Salah satu alasan dianjurkan pernikahan adalah  karena di dalam pernikahan akan hadir keberkahan, keindahan, kenyamanan, ketenteraman hati, dan sebagainya. Pernikahan yang dilandasi dengan niat beribadah, kejujuran, kerjasama, kebersamaan, dan kasih sayang, akan mewujudkan ketenteraman dalam hubungan suami istri. Beberapa alasan lain mengenai anjuran membina rumah tangga adalah sebagai berikut:
  • Setiap makhluk diciptakan berpasangan
 “Maha Suci Allah yang telah menciptakan semuanya berpasang-pasangan, baik apa yang ditumbuhkan oleh bumi dan dari diri mereka maupun dari apa yang tidak mereka ketahui” (QS. Yaasiin: 36)
  •  Meraih tujuan ketenteraman 
 Kebahagiaan dan ketenteraman adalah tujuan setiap manusia, hal itu bisa dicapai jika rumah tangga dibangun atas dasar ketakwaan kepada Allah SWT.
  • Menguatkan akhlak
Ketika seseorang menikah, secara serentak pula ia berjanji untuk mengubah perilaku yang tidak baik pada masa lajangnya menjadi perilaku positif bersama pasangan sah. Inti anjuran menikah ialah menjaga martabat, kehormatan, dan akhlak pasangan. Pernikahan akan mengangkat derajat manusia dari kehidupan ala binatang menjadi kehidupan insan yang mulia. 
  • Bermanfaat untuk kesehatan
Manfaat kesehatan dalam hubungan pernikahan salah satunya berkaitan dengan terkontrolnya hasrat seksual yang tersalurkan dengan baik dan benar serta tidak tertular penyakit kelamin. Selain itu pernikahan juga dapat memacu kinerja otak dengan baik, fokus, dan terarah.
  • Bermanfaat bagi negara
Dengan menikah maka proses melahirkan penerus generasi menjadi berlangsung baik dan terkontrol. Hal ini berdampak pada kelangsungan kehidupan umat manusia dalam segala bidang.
“Hai manusia, sesungguhnya Kami menciptakan kalian dari seorang laki-laki dan perempuan, serta menjadikan kalian berbangsa-bangsa dan bersuku-suku supaya kalian saling kenal-mengenal” (QS. Al-Hujuraat: 13)
  • Keberkahan melalui keturunan
“Allah menjadikan bagi kalian istri-istri dari jenis kalian sendiri dan menjadikan bagi kalian dari istri-istri kalian itu, anak-anak dan cucu-cucu, dan memberimu rezeki dari yang baik-baik.

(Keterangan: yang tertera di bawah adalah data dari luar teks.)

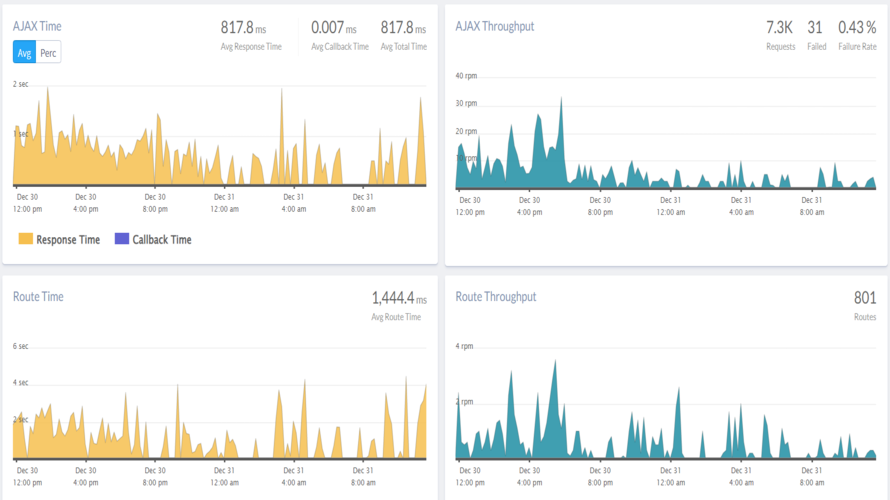Image resolution: width=890 pixels, height=500 pixels.
Task: Switch AJAX Time to Perc view
Action: [48, 53]
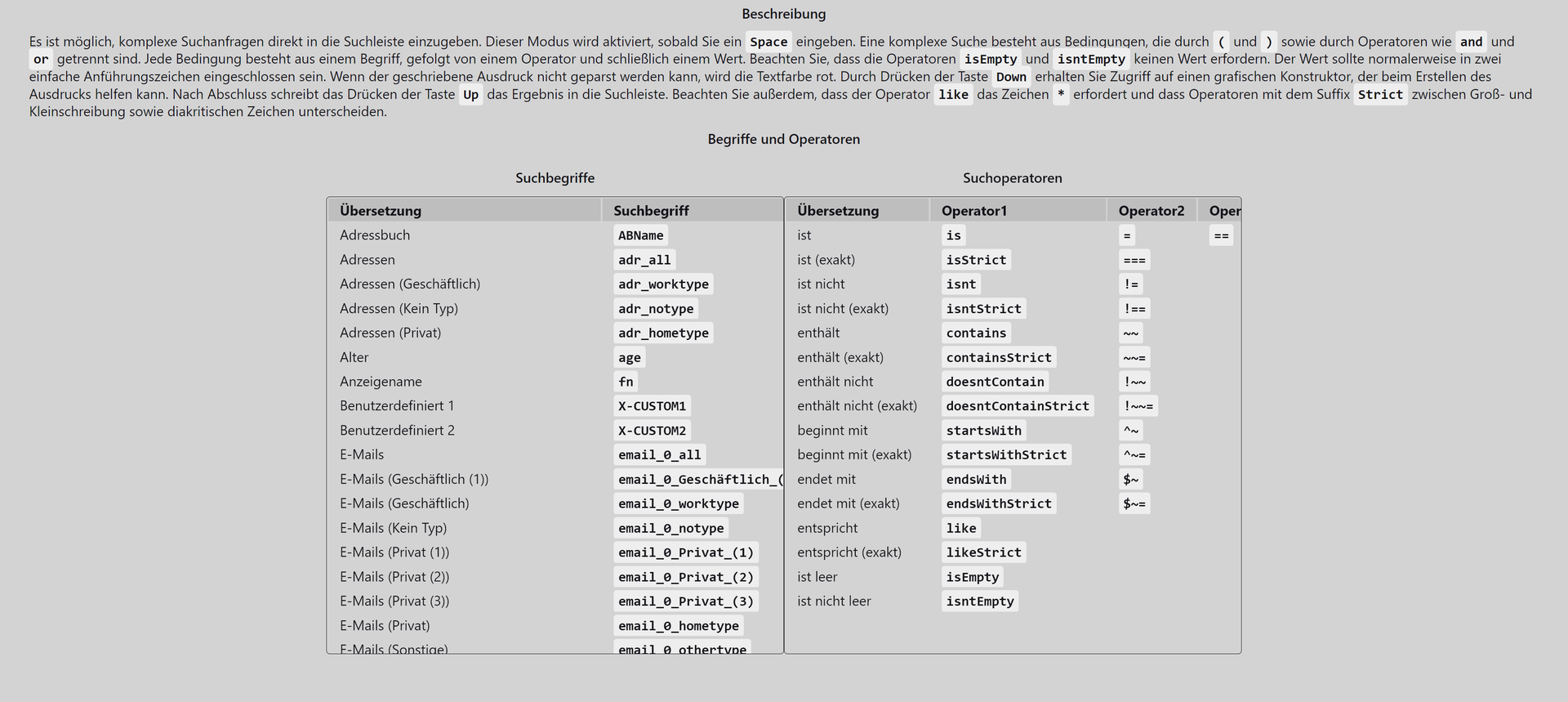Click the email_0_all search term
1568x702 pixels.
tap(659, 455)
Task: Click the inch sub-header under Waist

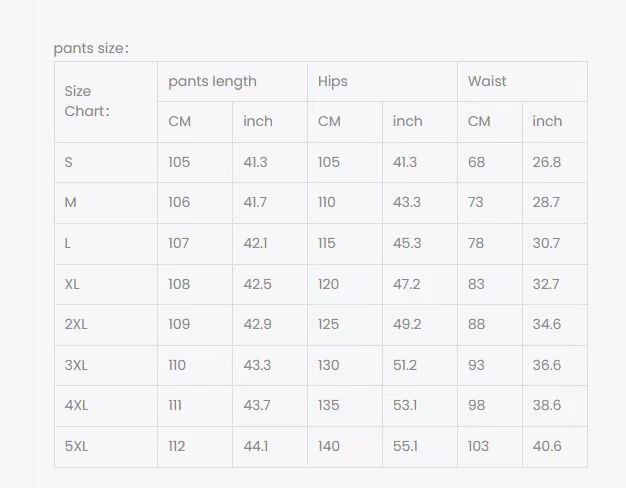Action: click(547, 121)
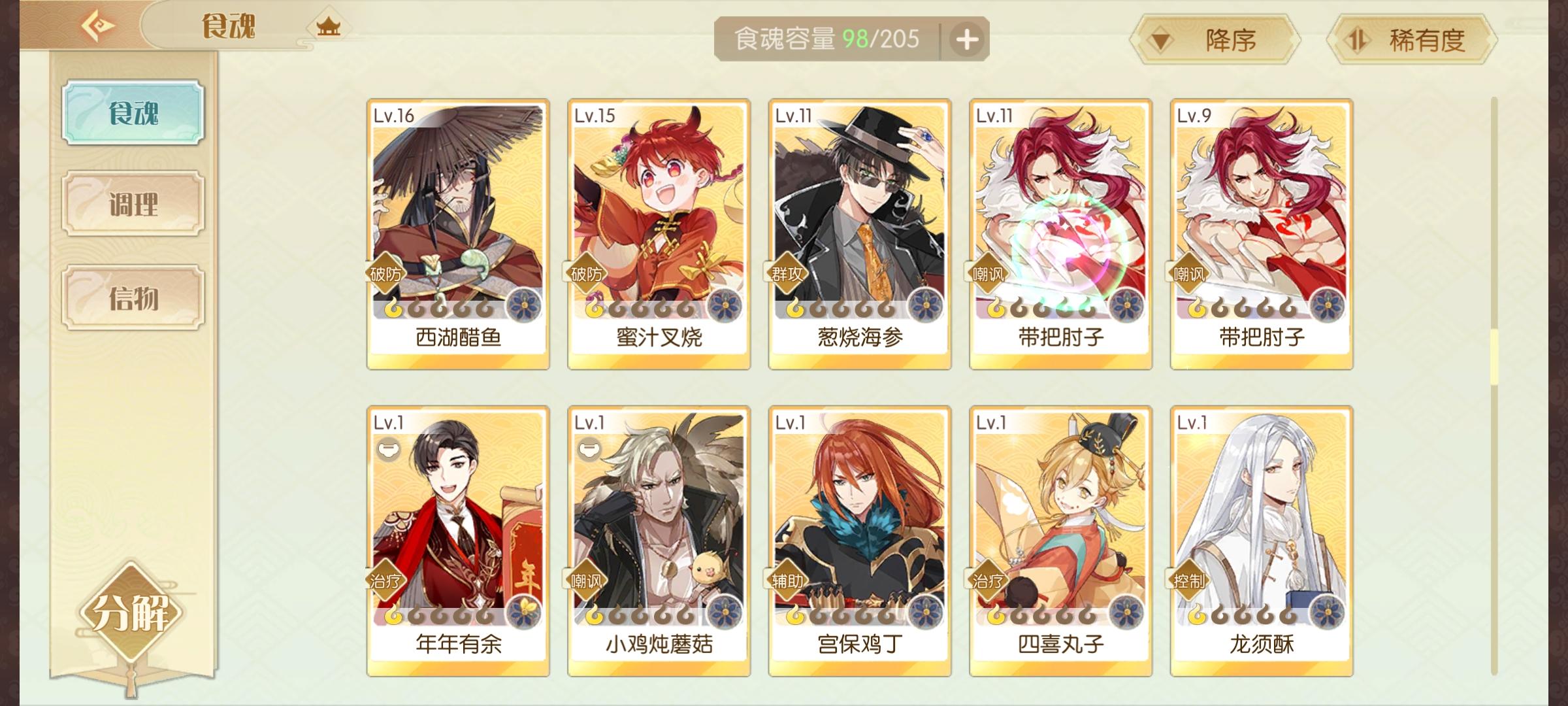Image resolution: width=1568 pixels, height=706 pixels.
Task: Click the 控制 badge on 龙须酥
Action: coord(1189,581)
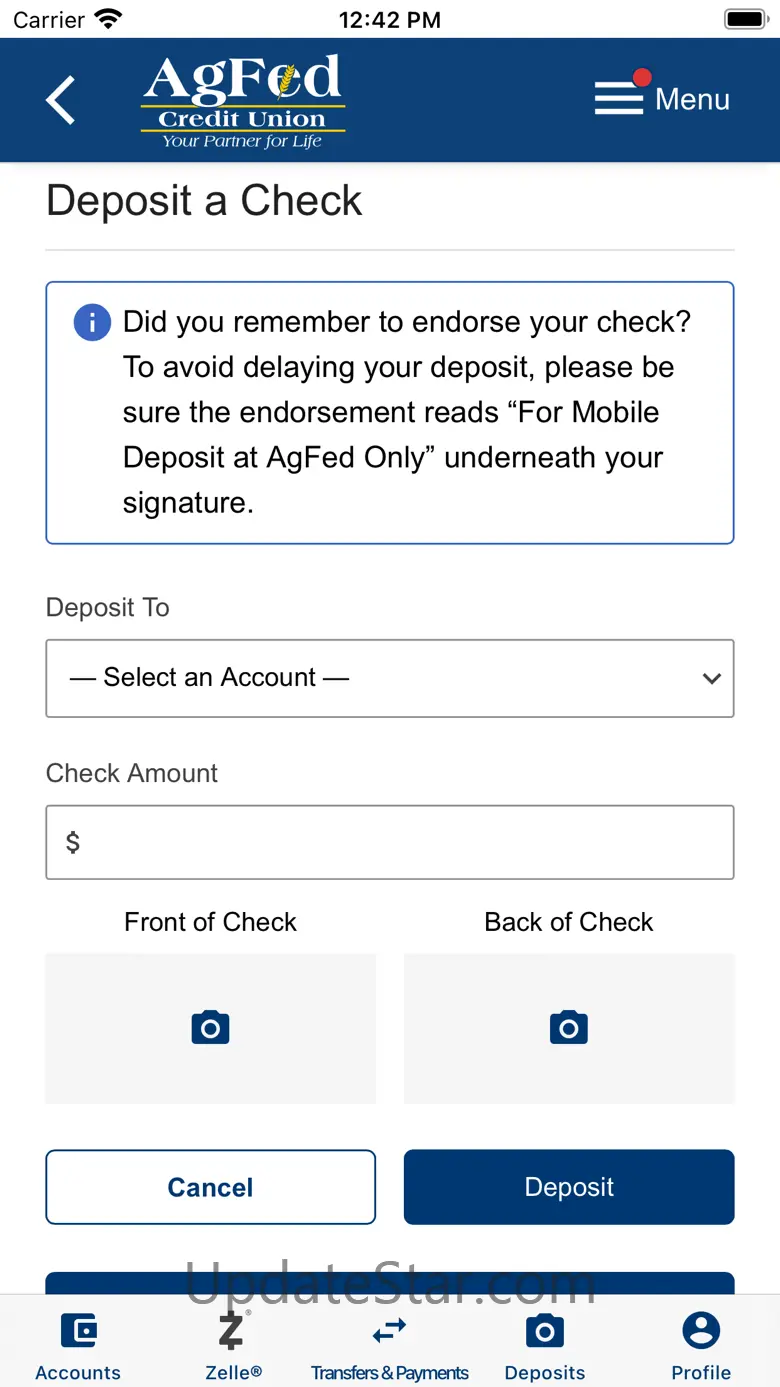Select the Back of Check capture area

pos(569,1060)
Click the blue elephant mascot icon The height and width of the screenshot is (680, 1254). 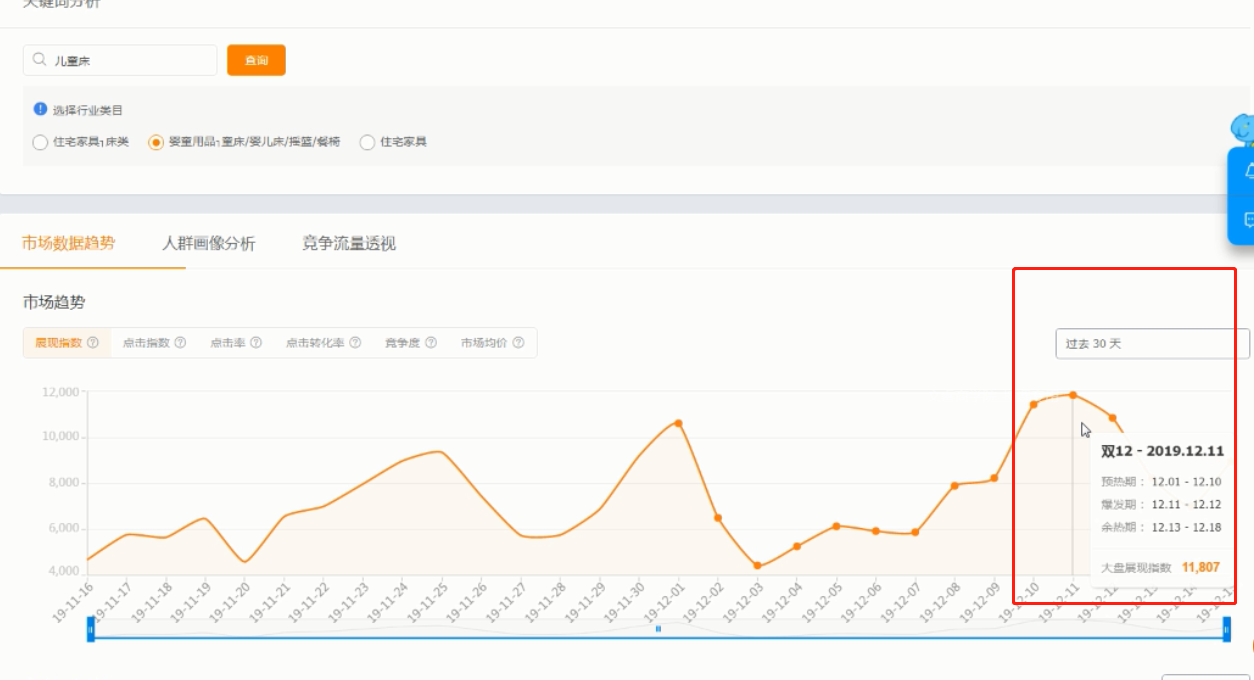pyautogui.click(x=1242, y=130)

Maka, mengapakah mereka beriman kepada yang batil dan mengingkari nikmat Allah?”
(QS. An-Nahl:72)
 “Dan, orang-orang yang berdoa, ‘Ya Tuhan kami, anugerahkanlah kepada kami istri-istri kami, dan keturunan kami sebagai penyenang hati kami, dan jadikanlah kami imam bagi orang-orang yang bertakwa” (QS. Al-Furqaan:74)
Pernikahan mensyaratkan hubungan dua manusia berlainan jenis kelamin di dalam satu bangunan keluarga yang sah dengan tujuan keturunan yang dihasilkan dapat memberikan sumbangan positif bagi perkembangan kehidupan di masa mendatang. Keturunan yang diberikan Allah adalah titipkan yang wajib dibesarkan dan dididik dengan baik melalui kerjasama, cinta, dan kasih sayang antara suami istri.

Uwow, ternyata pembahasan mengenai pengertian dan anjuran menikah saja sudah cukup panjang ya bro, sist

www.pixabay.com

Kalau dipikir-pikir bukan tentang panjang pembahasannya tapi memang ilmu semakin digali semakin kita merasa belum tahu apa-apa ya, saya pribadi merasa demikian. Ilmu saya tentang rumah tangga masih ceteeek banget, ibarat lautan, saya baru nginjek pasirnya doang, itu juga masih pasir yang deket banget sama jalan raya T.T

Tulisan ini semoga menjadi pengingat buat saya pribadi dan siapa pun yang membacanya, yang hanya iseng atau pun mau ambil pelajaran, semoga kita menjadi semakin tahu diri dan introspeksi bahwa dalam aspek kehidupan ini ada hal-hal yang memang kita pertanggungjawabkan kepada sesama manusia tetapi ada juga yang kita pertanggungjawabkan kepada Allah SWT, salah satunya pernikahan. Semoga kita menjadi orang-orang yang amanah terhadap janji kita kepada Allah SWT dan kepada sesama ciptaan-Nya.

Kita ketemu di pembahasan selanjutnya ya... yuk belajar bareng biar makin ngerti, semoga berkah.